Camille Peugny : Avoir 20 ans en 1968, c’est, quelle que soit son origine sociale, être né à un moment où la forte croissance façonne la perception de l’avenir. Les enfants nés en 1948, par exemple, ont vu la société se transformer, et même si les inégalités se maintiennent, chacun peut se projeter dans ce mouvement socialement ascendant. A l’inverse, celui ou celle qui a 20 ans en 2018 est né dans une société où, déjà, la génération de ses parents a connu la crise au cours des années 1980. L’espoir de s’élever tend à être remplacé par la crainte de chuter socialement. Evidemment, cela change tout.

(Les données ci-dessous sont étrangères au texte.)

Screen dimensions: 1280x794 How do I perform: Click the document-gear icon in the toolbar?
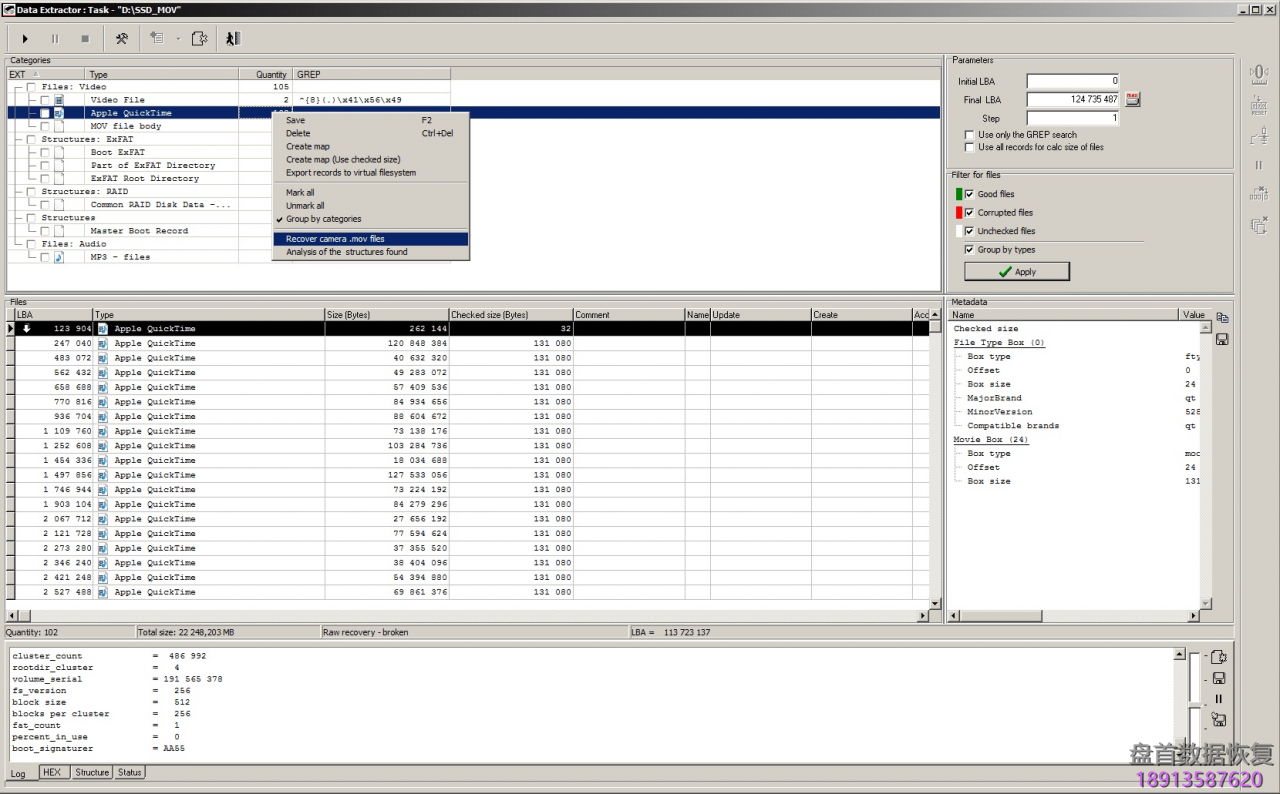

Par ailleurs, être jeune en 1968, c’est être jeune dans une société où le poids démographique des jeunes s’accroît, où ces générations vont guider les transformations sociales. C’est frappant dans les écrits de certains sociologues qui, au cours des années 1970 et 1980, enterrent en quelque sorte les classes sociales pour prophétiser la « moyennisation » de la société. Chez Henri Mendras1, par exemple, cette moyennisation passe par les jeunes. Il décrit les nouveaux métiers qui émergent dans les années 1970 dans le secteur médico-social, l’éducation, la culture... Et il fait des jeunes qui les exercent les « noyaux innovateurs », autrement dit ceux qui vont tourner la page du monde ancien.

Une argumentation contestable, dans la mesure où les jeunes constituent alors, comme aujourd’hui, une catégorie socialement très hétérogène, mais qui souligne, en creux, combien les jeunes de 2018 sont dépossédés des leviers du changement social. L’Assemblée nationale sortie des urnes en 1981 compte, il faut s’en rappeler, autant de députés trentenaires que sexagénaires. Dans l’Assemblée de 2012, ces derniers sont huit fois plus nombreux. Avec, parmi eux, nombre de trentenaires de 1981... Ajoutons que, à la manière des abattements de 68, il existe toujours une barrière d’âge pour devenir un citoyen social à part entière, puisqu’il faut attendre vingt-cinq ans pour avoir droit aux minima sociaux sans restrictions.